Николай попытался сосредоточиться, как и учили его на наземной подготовке. Но, странное дело, там все приборы были всегда перед глазами, и никакого труда не стоило сразу же задержать взгляд на любом из них. Сейчас это почему-то не удавалось.

Лишь после второго разворота Дронов сообразил, в чем тут дело. На наземной подготовке все приборы находились как бы в «сонном» состоянии, а в полёте они работали, фиксируя своими ожившими стрелками то, что и положено было фиксировать.

И Дронову приходилось как бы заново привыкать к приборной доске. Впрочем, первый полет потому и называется ознакомительный, курсант должен в первую очередь ознакомиться с новыми ощущениями, привыкнуть к ним.

И когда Николай осознал эту простую мысль, ему вдруг стало легко и спокойно.
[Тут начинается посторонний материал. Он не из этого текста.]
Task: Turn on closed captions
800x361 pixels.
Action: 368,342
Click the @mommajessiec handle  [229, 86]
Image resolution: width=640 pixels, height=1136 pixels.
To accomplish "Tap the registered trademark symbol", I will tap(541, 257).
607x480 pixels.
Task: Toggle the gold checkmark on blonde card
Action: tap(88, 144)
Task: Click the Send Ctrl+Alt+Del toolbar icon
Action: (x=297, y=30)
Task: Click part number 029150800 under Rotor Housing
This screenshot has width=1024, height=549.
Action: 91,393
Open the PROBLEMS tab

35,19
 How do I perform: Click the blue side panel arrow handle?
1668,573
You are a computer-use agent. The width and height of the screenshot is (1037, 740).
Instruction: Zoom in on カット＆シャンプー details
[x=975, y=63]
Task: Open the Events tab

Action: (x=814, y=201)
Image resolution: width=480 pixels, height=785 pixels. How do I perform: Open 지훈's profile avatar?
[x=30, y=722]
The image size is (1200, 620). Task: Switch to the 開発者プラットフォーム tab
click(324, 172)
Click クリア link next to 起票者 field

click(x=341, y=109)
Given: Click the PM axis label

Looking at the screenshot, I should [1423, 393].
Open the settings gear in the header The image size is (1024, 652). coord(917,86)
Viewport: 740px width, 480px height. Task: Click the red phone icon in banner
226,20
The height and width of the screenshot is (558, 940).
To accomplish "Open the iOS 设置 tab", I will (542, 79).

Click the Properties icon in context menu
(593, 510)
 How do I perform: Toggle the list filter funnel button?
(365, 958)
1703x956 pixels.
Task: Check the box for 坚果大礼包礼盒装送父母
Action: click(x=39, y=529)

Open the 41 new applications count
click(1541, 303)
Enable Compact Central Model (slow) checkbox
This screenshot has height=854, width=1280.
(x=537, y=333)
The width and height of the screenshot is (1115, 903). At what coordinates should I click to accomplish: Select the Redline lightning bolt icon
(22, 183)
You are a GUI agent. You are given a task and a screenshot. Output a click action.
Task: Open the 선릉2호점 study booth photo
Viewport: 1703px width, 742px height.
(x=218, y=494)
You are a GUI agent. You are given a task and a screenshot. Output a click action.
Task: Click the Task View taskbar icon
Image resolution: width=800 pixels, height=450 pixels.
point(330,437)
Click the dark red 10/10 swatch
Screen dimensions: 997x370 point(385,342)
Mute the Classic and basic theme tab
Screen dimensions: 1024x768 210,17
Он уже легко, без напряжения, смотрел на приборы, и когда инструктор буднично приказал ему по переговорному устройству: «Сделай небольшой отворот вправо», – Дронов деловито выполнил команду. «А теперь верни самолет на прежний курс», – снова приказал инструктор. Николай и здесь не подкачал, хотя действовал скорее интуитивно, чем осмысленно.

Инструктор это отлично понял, потому что не первый год вывозил в ознакомительный полет желторотых курсантов, и мог безошибочно определить, что из кого получится в дальнейшем. А потому он спокойно проговорил:

– Молодец. Нюх имеешь. Остальному научишься.

От этих слов грудь Николая обдало приятным жаром, и он как-то уж слишком по-хозяйски осмотрел перед собой горизонт. «Як» летел сейчас на высоте трехсот метров, приближаясь к третьему развороту.

И только когда самолет выполнил третий разворот и пошел к четвертому, Николай понял, что обнадеживающее «остальному научишься» принимать ему всерьез пока преждевременно.

Белое «Т» просматривалось из передней кабины отчетливо, но для Дронова сейчас абсолютно было не ясно, каким образом их самолет приземлится у этого знака. Скорее всего, он коснется колесами земли метров за сто впереди, уж очень высоко они находятся.

Через несколько секунд мнение его относительно точности изменилось на диаметрально противоположное, и он был уверен, что «Як» не долетит до знака метров двести с гаком, уж очень много они потеряли высоты. Но не получилось ни так, ни эдак, инструктор притер машину точно у знака, и Николаю стало ясно, что приземлять самолет с такой точностью он никогда не научится.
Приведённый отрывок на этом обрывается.